According to CEO of RPO, Gerhard Schutte, this trade directive, issued by the Botswana government, would be in effect until 31 March 2020, and included exports to South Africa.

He said that while this was permitted in terms of the free trade agreement between members of the South African Development Community (SADC), it could result in a drop in local prices, putting further financial pressure on local commercial and developing cattle farmers.

“South Africa’s beef producers are already under tremendous pressure because of issues such as ongoing drought and ever decreasing profit margins. This unilateral decision by Botswana is, therefore, extremely disappointing,” Schutte said.

According to the Botswana government, 30% of the country’s national cattle herd was now earmarked for exports, in an effort to try and alleviate the plight of drought-stricken farmers in that country.

Schutte added that the Botswana Meat Corporation was also in the process of increasing exports of stored beef to South Africa, adding further pressure on the local beef production industry.

The RPO assured local beef producers that it would ensure that the imports were conducted according to existing South African import regulations.

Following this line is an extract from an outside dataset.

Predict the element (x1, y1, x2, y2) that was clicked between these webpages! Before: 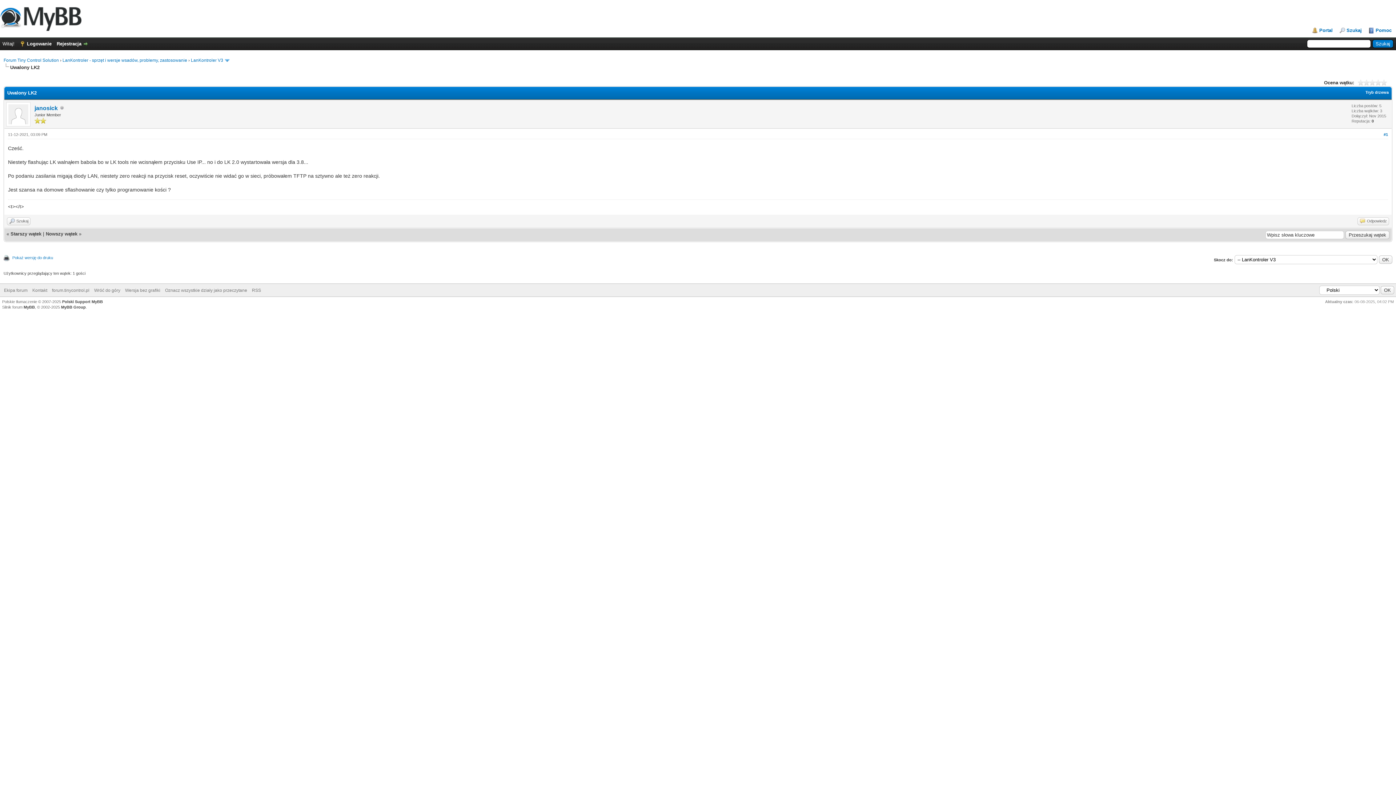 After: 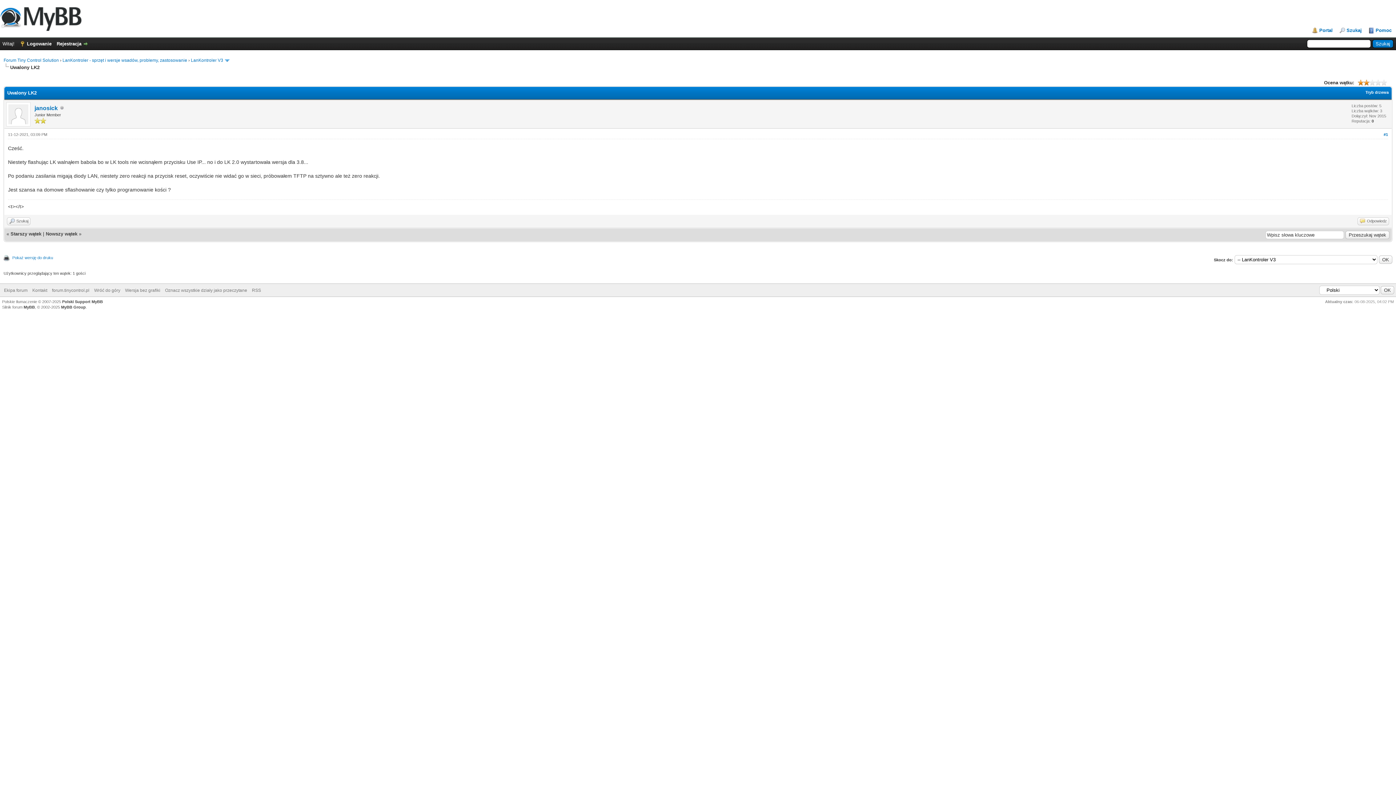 Action: label: 2 bbox: (1358, 79, 1369, 85)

The importation of livestock from neighbouring countries for slaughter purposes were carried out in accordance with the guidelines set out by the World Organisation for Animal Health, which provided for, among other considerations, compulsory health certificates to ensure imported animals did not affect the country’s disease status.

The measures further stipulated that the exported animals needed to be sent directly to abattoirs and feedlots in South Africa for slaughter.

Meanwhile, Department of Agriculture, Land Reform, and Rural Development’s director for animal health, Dr Mpho Maja had also been notified of the matter.

“Standard operational procedures between South Africa and Botswana still needed to be finalised and the RPO was one of the stakeholders in the process,” Schutte said.

“As such, the procedures would be established in consultation with the broader South African red meat industry.”